Face aux difficultés économiques liées à la crise Covid, environ 15.000 salariés du groupe en région parisienne vont passer à la semaine de quatre jours, le vendredi devenant un jour de chômage partiel.

Environ 15.000 salariés, ingénieurs et du secteur tertiaire, vont se retrouver au chômage partiel chaque vendredi jusqu'à mi-août.
Environ 15.000 salariés, ingénieurs et du secteur tertiaire, vont se retrouver au chômage partiel chaque vendredi jusqu'à mi-août. © Radio France / Stéphanie Berlu

C'est un signe supplémentaire de l'effet de la crise Covid sur l'industrie automobile française. Renault prolonge et renforce le chômage partiel pour une partie de ses salariés. Selon les syndicats, environ 15.000 d'entre eux vont passer à la semaine de quatre jours "forcée" : le vendredi sera désormais un jour de chômage partiel, jusqu'à la mi-août. Un moyen pour Renault de faire quelques économies, après ses pertes records de 8 milliards d'euros enregistrées en 2020.

Les ingénieurs et le tertiaire concernés

La mesure ne concerne pas la production, autrement dit les salariés qui travaillent dans les usines. Sont concernés la totalité des ingénieurs et du secteur tertiaire, les employés qui travaillent dans les bureaux au siège du groupe à Boulogne-Billancourt, ainsi que sur trois autres sites de région parisienne que sont Guyancourt, Lardy et Villiers-Saint-Frédéric.

Si l'État ne prend en charge le chômage partiel qu'à hauteur de 84% du salaire net, aucune perte de salaire n'est à prévoir pour les salariés concernés chez Renault : un accord signé au début de la crise sanitaire par la majorité des syndicats (FO, CFDT, CFE-CGC, sans la CGT et Sud) a permis la création d'un fonds de solidarité chez Renault, maintenant 100% des revenus pour les salariés concernés par le chômage partiel. En contrepartie, chaque salarié donne un jour de congé ou de RTT pour 5 jours d'activité partielle.

Faire des économies

La direction de Renault explique que cette décisions s'inscrit dans la continuité de la mise en place du chômage partiel depuis mars 2020 et qu'il s'agit d'un simple renforcement. Beaucoup de salariés étaient déjà concernés par cette semaine de 4 jours "forcée", environ la moitié des 15.000 selon une source syndicale.

Mais c'est bien un signe que le constructeur veut faire des économies, après ses pertes records liées à la crise du coronavirus. Un plan d'économies est d'ailleurs à l'œuvre depuis l'arrivée de Luca de Meo en tant que directeur général, prévoyant la suppression de 15.000 postes dans le monde dont 2.500 en France, principalement d'ailleurs chez les ingénieurs et dans le tertiaire.
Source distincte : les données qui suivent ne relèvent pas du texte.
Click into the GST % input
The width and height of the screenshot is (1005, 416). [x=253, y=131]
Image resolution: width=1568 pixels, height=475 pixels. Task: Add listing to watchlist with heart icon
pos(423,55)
D'autant que l'année commence mal dans le secteur automobile, avec la pénurie mondiale de semi-conducteurs, nécessaires à la fabrication de puces présentes dans les véhicules. Une mésaventure qui oblige Renault à ralentir la cadence sur les chaines de production, comme les autres constructeurs, et qui pourrait l'empêcher de vendre des dizaines de milliers de voitures dans les premiers mois de 2021.